The international experience with user fees is mixed. There is evidence that they work well when directed at specific problems. In Holland and Germany, patients pay the difference between the cost of generic drugs and the higher-priced brand names if they choose the latter; the result has been a reduction in the cost of all drugs. But other fees pose administrative nightmares. People in Holland who visit hospital emergency departments when they could have seen their own doctor are often assessed a $35 fee. The fee is waived, however, if they are admitted to hospital. “User fees work in certain specific parts of the system very well,” concludes Bradford Kirkman-Liff, a health management professor at Arizona State University.

So far, Ottawa has used its financial clout to prevent provinces from imposing user fees.
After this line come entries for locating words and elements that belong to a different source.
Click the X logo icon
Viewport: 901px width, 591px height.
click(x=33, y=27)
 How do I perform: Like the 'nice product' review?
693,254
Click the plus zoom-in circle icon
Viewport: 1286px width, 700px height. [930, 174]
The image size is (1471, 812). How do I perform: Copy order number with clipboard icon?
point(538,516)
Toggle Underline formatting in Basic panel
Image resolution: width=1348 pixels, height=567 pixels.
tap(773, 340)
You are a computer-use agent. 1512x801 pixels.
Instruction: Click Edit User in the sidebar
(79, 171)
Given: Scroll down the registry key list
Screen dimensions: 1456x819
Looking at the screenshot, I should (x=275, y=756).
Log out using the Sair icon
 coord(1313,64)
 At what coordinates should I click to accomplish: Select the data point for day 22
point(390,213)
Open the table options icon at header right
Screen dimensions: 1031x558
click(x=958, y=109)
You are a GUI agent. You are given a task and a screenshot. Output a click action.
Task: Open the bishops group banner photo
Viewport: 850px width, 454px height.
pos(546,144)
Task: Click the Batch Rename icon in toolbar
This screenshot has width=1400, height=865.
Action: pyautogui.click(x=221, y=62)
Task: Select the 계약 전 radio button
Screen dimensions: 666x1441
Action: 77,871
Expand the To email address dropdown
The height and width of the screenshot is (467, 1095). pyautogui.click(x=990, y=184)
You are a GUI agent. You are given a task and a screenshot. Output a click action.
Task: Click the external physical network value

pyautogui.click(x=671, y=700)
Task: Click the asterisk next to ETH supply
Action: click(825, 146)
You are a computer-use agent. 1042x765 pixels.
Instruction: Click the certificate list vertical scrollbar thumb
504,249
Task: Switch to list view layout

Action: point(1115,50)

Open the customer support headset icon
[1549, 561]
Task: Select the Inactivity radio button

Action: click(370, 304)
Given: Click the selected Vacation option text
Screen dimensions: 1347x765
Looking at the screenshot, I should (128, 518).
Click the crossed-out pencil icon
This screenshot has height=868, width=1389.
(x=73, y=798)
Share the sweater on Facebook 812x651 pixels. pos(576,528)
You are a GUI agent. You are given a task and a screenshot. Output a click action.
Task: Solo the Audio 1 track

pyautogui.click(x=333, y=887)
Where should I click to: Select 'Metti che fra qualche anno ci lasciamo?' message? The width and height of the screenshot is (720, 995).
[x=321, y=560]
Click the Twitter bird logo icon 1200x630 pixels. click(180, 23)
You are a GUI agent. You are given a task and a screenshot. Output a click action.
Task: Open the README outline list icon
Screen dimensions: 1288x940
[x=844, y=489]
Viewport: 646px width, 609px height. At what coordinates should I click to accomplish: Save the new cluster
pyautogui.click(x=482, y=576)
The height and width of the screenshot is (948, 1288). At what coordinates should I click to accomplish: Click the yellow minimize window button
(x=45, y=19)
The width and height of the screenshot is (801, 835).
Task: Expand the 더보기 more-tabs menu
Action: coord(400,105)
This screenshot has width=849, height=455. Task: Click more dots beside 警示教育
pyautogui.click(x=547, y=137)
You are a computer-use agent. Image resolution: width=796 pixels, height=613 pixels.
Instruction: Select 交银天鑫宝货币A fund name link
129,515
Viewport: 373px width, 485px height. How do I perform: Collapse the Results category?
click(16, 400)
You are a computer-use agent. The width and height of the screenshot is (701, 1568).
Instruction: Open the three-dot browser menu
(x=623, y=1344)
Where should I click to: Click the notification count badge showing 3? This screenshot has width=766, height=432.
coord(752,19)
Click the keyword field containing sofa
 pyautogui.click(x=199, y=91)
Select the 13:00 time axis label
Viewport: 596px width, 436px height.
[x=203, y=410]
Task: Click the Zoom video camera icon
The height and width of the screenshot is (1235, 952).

If a province did charge patients for medical care, the federal government would

deduct the total amount raised by user fees from its cash grant to that province for health care. Under the current funding formula, however, those grants will disappear by the year 2000. Provinces such as Quebec and New Brunswick, which are considering user fees, might then be free to impose them without penalty. Says Queen’s University economist Thomas Courchene: “Because Ottawa is cutting back its payments to the provinces, it is losing its moral authority to make the rules. Experimentation in the design and delivery of medical services is about to explode.” Unfortunately, the evidence so far suggests that user fees will do little to promote efficiency— or health.